97.3.2 95.2.28を境に、それまで毎日書き続けていた神戸からの報告が一旦途絶えている。3.1は長女の中学入試で、その時一緒に入学した生徒たちは、中学3年になろうとしている。私には書く資格があるのかどうか、そんなことを考えながら中断していたのだが、あちこちから再開を求めるメールをいただき、そして3.8に復活することにし、それからあとはとびとびではあるが、とにかく書き続けるという目的を遂行するためにのみ、書き続けていると言い切ってもよいだろう。
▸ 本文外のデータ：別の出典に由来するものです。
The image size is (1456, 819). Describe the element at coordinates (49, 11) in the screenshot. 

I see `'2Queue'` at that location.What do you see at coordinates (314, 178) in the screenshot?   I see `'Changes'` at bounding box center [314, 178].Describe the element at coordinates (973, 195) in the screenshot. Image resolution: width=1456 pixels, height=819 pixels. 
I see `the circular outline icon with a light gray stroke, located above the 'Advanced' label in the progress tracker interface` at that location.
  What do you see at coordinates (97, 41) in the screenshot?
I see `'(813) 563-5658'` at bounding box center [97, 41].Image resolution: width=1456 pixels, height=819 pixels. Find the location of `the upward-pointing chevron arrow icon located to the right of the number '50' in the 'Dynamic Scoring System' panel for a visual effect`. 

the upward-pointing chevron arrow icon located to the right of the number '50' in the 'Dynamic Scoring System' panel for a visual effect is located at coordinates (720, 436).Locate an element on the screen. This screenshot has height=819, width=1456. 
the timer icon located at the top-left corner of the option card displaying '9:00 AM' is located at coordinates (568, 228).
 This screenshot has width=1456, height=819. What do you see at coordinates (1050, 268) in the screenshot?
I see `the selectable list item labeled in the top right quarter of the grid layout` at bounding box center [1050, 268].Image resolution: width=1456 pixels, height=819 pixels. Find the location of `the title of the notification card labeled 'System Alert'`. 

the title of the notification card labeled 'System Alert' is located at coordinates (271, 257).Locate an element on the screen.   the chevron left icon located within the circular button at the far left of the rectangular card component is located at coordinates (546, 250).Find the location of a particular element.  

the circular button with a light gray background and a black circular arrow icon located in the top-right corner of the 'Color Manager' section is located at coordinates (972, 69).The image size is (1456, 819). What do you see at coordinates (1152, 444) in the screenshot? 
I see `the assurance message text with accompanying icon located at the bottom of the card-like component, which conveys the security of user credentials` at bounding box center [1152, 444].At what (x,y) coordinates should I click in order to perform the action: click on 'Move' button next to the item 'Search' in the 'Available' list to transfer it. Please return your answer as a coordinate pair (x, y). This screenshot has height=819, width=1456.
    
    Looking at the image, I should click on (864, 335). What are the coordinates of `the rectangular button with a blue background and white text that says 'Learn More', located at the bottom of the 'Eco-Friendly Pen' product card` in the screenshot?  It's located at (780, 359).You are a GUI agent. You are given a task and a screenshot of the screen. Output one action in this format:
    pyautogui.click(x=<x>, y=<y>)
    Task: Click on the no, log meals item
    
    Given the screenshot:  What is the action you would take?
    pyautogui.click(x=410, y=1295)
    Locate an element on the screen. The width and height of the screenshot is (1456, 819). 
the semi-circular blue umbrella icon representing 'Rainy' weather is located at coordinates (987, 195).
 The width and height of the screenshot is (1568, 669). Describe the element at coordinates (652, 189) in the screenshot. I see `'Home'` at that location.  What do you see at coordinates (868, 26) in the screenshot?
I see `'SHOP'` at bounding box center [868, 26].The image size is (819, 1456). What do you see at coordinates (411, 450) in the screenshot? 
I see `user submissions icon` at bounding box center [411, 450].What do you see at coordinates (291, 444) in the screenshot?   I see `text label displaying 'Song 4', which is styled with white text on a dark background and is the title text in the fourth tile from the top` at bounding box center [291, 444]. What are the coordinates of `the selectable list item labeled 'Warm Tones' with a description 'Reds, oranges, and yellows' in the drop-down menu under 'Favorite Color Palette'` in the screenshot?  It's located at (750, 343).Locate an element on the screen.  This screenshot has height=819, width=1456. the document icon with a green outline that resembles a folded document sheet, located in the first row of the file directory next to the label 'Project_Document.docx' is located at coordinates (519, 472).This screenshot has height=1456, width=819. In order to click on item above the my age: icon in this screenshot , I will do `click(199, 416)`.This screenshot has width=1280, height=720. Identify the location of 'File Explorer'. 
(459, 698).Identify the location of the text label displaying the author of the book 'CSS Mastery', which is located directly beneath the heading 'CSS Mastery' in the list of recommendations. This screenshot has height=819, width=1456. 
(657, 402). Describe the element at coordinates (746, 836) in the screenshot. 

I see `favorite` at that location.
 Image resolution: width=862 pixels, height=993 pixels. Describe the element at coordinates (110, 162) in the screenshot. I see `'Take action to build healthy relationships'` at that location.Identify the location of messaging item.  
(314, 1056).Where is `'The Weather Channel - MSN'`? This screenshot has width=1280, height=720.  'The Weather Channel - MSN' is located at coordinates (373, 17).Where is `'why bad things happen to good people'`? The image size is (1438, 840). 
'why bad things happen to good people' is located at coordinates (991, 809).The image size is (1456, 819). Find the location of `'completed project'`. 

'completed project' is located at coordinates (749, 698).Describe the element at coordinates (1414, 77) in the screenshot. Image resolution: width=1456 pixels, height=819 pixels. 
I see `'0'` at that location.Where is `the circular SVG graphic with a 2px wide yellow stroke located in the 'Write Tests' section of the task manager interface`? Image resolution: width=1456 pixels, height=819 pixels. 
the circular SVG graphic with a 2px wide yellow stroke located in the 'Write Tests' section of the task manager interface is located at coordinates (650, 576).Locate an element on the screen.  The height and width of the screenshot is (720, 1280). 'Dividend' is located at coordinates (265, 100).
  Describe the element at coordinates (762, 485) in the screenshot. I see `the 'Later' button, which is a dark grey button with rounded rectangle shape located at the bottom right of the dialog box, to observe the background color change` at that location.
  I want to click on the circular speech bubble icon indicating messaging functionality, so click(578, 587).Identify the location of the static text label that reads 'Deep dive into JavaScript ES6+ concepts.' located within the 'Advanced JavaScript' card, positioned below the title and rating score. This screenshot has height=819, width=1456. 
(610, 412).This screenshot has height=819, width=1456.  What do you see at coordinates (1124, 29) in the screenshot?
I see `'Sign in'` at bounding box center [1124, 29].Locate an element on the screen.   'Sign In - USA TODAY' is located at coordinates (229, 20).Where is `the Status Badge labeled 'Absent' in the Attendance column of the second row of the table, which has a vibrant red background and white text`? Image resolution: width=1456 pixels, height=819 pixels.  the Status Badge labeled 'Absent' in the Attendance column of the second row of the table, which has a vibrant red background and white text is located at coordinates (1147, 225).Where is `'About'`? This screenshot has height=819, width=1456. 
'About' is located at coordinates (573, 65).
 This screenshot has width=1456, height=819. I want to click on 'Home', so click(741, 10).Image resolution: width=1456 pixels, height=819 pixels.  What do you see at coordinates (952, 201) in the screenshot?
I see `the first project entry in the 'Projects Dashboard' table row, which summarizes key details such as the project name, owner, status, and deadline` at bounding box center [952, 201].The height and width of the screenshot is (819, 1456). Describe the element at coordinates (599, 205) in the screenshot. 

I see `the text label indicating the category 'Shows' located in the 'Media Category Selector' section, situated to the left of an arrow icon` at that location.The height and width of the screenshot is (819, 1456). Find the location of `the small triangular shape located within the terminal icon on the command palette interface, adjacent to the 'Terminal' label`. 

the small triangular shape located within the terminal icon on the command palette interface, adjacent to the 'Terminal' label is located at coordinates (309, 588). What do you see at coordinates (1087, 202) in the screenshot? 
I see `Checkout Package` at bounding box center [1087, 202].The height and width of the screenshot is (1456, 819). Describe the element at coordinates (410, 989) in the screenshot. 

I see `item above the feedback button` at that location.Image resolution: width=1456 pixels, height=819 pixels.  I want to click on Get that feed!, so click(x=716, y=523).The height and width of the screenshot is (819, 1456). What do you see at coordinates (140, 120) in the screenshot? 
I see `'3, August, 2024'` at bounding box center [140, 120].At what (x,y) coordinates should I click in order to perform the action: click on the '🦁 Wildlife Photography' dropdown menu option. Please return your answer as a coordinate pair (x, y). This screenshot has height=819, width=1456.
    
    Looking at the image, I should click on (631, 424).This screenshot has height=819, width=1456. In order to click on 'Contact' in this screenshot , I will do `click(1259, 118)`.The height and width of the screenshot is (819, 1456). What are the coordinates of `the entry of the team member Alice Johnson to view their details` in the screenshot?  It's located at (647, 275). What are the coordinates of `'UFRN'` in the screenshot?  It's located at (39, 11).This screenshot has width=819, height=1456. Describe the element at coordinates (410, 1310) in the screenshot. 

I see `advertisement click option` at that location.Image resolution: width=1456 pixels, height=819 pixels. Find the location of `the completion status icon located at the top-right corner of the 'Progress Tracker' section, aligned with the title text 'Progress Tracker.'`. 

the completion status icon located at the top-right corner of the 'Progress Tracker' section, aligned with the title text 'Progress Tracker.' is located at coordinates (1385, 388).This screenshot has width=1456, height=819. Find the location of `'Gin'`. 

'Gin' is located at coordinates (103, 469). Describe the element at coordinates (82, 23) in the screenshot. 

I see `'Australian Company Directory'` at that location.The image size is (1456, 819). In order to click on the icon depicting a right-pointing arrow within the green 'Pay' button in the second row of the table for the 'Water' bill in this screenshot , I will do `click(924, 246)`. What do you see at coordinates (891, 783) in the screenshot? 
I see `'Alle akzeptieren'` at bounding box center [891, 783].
96.3.2は、送別会が須磨であったらしく、長田近辺を歩いている。それからさらに一年を経た今、歩いても、あれからなんの進展もない空白の場所がたくさんある。昨年歩いたときにも、復興には10年かかるかなと思ったが、その十年の間に住む人の顔ぶれはずいぶんと入れ替わってしまうのだろう。ポートアイランドの二期工事は進み、地下鉄の湾岸線の工事も再開され(耐震構造にするために、当初予想をはるかに越える費用が必要であるらしい)、神戸沖に飛行場まで作ろうとしている。80年頃にも、ポートアイランドを見て、未来の巨大な廃虚を思ったが、その印象は一向に変わらない。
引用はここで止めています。